Revealingly, Lyon is far more of a threat in the first innings of matches, taking 57% of his wickets in the first innings, compared to Moeen who takes 57% of his wickets in the second innings despite Lyon bowling second more often than Moeen. A possible explanation for this is that Lyon’s control and accuracy are a persistent threat on unforgiving surfaces, but as pitches deteriorate, Moeen’s attacking strategy comes into its own.
Since the start of 2010 spinners have only found an average of 3.29° of deviation when playing in Australia – less than in any other host country. It is unsurprising therefore, that in that time the spin average of 48.06 in Australia is higher than in any other country.
How each team approach the opposition’s spinner will be fascinating. The makeup of Australia’s attack means that if England were to successfully get after Lyon they could make life very difficult for Steve Smith who will be relying on Lyon for control. However, Lyon thrives on batsmen attacking him, dismissing them once every 30 attacking shots compared to the global average of 37. Given the strength of Australia’s pace attack England will be aware of the need to be positive against Lyon but they should remain wary not to gift their wickets to him – busy proactivity may be the way to go.

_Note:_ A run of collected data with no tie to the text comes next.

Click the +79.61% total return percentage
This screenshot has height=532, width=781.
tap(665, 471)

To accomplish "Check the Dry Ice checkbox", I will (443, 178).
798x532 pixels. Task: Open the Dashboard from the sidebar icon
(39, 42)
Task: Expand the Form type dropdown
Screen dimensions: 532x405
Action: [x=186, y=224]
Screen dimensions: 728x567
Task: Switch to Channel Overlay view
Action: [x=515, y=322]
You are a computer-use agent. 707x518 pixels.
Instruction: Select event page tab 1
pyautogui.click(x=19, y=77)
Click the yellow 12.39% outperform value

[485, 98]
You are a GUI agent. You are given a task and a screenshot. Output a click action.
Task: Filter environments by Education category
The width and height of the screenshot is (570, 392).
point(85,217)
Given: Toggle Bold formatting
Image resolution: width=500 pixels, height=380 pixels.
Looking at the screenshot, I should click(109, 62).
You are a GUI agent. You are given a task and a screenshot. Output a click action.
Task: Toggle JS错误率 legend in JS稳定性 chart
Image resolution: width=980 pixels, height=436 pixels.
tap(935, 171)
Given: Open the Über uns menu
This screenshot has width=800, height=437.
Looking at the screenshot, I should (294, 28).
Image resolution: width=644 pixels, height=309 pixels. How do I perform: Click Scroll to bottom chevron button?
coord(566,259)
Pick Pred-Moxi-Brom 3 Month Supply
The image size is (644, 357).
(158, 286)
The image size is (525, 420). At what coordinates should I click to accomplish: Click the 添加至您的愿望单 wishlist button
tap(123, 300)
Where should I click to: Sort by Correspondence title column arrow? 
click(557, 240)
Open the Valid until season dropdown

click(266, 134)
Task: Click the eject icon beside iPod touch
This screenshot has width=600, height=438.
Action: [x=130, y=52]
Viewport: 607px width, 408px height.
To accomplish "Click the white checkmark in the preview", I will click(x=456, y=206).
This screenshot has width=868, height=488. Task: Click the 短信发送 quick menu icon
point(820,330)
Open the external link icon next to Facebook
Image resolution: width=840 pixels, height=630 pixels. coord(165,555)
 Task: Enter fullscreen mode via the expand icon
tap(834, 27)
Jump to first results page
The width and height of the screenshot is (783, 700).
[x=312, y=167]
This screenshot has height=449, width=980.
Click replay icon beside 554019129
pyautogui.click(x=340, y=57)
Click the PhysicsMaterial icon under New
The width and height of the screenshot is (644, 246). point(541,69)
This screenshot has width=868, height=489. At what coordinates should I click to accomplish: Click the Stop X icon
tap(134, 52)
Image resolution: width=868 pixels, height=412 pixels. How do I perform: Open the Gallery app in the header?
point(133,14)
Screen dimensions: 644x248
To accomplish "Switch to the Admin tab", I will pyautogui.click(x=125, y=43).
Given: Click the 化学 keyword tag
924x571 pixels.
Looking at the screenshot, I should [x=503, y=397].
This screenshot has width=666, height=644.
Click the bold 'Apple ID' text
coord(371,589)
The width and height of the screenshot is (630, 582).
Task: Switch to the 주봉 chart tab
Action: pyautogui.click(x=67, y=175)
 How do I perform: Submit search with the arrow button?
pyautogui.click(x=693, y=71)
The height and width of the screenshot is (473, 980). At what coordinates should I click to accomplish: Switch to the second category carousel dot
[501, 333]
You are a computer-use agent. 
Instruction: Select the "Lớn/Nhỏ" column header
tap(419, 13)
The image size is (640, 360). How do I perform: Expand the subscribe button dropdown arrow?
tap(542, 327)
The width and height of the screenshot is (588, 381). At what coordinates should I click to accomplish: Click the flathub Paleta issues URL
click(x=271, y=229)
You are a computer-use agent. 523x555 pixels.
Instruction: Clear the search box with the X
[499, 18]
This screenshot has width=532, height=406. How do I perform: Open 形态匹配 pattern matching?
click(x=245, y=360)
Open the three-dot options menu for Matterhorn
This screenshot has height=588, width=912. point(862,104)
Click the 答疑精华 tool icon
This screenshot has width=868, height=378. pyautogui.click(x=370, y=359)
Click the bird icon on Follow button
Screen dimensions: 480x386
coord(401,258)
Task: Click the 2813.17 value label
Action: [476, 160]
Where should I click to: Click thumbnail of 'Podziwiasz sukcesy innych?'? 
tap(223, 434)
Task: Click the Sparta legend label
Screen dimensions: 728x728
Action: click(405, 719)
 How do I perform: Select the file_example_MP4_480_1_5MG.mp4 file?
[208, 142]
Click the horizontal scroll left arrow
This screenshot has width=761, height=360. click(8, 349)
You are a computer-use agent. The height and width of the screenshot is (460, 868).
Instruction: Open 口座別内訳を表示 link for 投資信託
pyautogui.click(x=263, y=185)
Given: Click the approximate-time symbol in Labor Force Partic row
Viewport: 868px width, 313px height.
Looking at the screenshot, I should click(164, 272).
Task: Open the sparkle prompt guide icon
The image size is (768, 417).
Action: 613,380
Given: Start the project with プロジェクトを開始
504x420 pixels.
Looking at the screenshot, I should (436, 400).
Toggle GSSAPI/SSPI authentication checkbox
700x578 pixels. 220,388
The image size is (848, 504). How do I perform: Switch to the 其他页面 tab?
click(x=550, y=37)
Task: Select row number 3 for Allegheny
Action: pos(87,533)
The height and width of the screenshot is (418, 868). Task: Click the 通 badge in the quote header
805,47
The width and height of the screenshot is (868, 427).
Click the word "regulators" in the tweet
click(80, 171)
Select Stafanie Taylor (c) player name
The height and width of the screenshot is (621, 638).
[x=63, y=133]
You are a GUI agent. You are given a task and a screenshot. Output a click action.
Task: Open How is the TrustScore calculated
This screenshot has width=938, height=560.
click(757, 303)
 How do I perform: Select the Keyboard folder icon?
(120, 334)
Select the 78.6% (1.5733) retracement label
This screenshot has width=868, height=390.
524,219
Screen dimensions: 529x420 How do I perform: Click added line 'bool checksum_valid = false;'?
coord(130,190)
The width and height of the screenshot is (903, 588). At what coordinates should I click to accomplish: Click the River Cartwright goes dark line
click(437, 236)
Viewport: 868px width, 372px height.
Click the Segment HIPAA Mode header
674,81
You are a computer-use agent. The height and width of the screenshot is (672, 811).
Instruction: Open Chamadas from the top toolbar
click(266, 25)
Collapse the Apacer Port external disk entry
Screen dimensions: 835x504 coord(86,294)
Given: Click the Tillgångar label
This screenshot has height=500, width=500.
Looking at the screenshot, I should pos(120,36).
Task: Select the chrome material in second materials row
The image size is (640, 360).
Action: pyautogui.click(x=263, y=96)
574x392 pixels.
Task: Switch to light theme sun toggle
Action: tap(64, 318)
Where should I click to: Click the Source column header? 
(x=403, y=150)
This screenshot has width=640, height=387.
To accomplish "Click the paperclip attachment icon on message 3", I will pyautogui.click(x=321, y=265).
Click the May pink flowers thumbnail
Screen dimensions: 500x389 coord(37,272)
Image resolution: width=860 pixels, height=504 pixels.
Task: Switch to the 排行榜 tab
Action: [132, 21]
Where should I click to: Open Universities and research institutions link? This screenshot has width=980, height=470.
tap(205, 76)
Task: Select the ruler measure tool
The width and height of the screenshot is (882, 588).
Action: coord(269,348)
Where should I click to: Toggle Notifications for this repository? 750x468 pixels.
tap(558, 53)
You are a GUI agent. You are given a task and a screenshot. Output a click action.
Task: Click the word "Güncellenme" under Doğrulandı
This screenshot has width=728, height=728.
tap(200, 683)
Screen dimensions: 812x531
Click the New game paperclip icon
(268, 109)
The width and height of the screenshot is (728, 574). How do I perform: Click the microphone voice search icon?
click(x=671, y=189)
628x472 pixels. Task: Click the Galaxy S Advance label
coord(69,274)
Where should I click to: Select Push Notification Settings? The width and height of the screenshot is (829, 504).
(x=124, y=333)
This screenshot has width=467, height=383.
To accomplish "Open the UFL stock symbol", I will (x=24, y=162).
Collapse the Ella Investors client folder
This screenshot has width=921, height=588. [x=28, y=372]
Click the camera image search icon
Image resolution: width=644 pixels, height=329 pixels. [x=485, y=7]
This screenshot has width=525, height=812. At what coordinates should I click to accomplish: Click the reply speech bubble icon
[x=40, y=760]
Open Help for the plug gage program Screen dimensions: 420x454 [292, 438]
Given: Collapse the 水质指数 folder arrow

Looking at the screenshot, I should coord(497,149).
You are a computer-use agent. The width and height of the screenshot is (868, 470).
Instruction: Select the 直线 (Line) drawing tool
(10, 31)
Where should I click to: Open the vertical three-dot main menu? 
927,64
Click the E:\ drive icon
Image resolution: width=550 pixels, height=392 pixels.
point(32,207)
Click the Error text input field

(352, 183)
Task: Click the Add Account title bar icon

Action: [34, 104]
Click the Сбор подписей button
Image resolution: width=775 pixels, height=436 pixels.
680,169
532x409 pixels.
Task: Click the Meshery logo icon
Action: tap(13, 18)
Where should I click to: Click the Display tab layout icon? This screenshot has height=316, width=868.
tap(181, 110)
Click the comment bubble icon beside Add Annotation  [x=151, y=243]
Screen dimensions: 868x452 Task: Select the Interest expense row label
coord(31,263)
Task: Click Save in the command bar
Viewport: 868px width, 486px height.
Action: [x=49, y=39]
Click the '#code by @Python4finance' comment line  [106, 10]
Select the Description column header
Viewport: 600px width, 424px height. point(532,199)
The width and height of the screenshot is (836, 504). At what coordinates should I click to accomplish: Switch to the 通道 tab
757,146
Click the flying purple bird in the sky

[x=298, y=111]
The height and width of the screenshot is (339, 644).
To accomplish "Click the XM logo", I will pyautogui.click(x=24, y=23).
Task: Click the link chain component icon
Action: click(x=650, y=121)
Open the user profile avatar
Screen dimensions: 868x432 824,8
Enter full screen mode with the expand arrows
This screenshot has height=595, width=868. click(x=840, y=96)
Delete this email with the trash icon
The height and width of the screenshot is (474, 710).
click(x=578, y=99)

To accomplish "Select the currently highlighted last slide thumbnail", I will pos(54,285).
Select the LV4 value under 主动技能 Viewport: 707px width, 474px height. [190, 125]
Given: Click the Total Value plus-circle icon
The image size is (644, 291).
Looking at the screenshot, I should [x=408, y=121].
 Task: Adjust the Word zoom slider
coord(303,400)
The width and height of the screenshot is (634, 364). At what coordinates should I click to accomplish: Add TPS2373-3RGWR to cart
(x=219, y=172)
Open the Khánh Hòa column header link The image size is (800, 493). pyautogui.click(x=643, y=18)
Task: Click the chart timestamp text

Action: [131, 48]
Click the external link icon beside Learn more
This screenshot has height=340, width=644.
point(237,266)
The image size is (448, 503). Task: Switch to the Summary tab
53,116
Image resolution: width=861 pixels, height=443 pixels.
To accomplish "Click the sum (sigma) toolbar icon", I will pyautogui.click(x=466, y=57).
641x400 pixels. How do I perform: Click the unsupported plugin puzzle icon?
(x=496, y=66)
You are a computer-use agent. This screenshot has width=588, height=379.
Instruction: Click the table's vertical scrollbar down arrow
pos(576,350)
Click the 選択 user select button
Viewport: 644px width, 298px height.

In the 2015 Ashes Australia took on Moeen, attacking 36% of his deliveries (global average 26%) which brought some success, seeing them average 45.50 against him. However, Moeen is an improved bowler since then and while attacking him may bring quick runs it could be costly. Interestingly Warner, Smith, Khawaja, Marsh and Handscomb look to use their feet to disrupt spinners’ length, but Moeen boasts an impressive average of 27.61 when batsmen come down the track to him. Instead Moeen struggles when batsmen sweep him, averaging 89.40 – but other than Warner Australia’s batsmen are reluctant to sweep. Unless England’s pacers have effectively choked Australia’s scoring then attacking Moeen is a risk they should not need to take.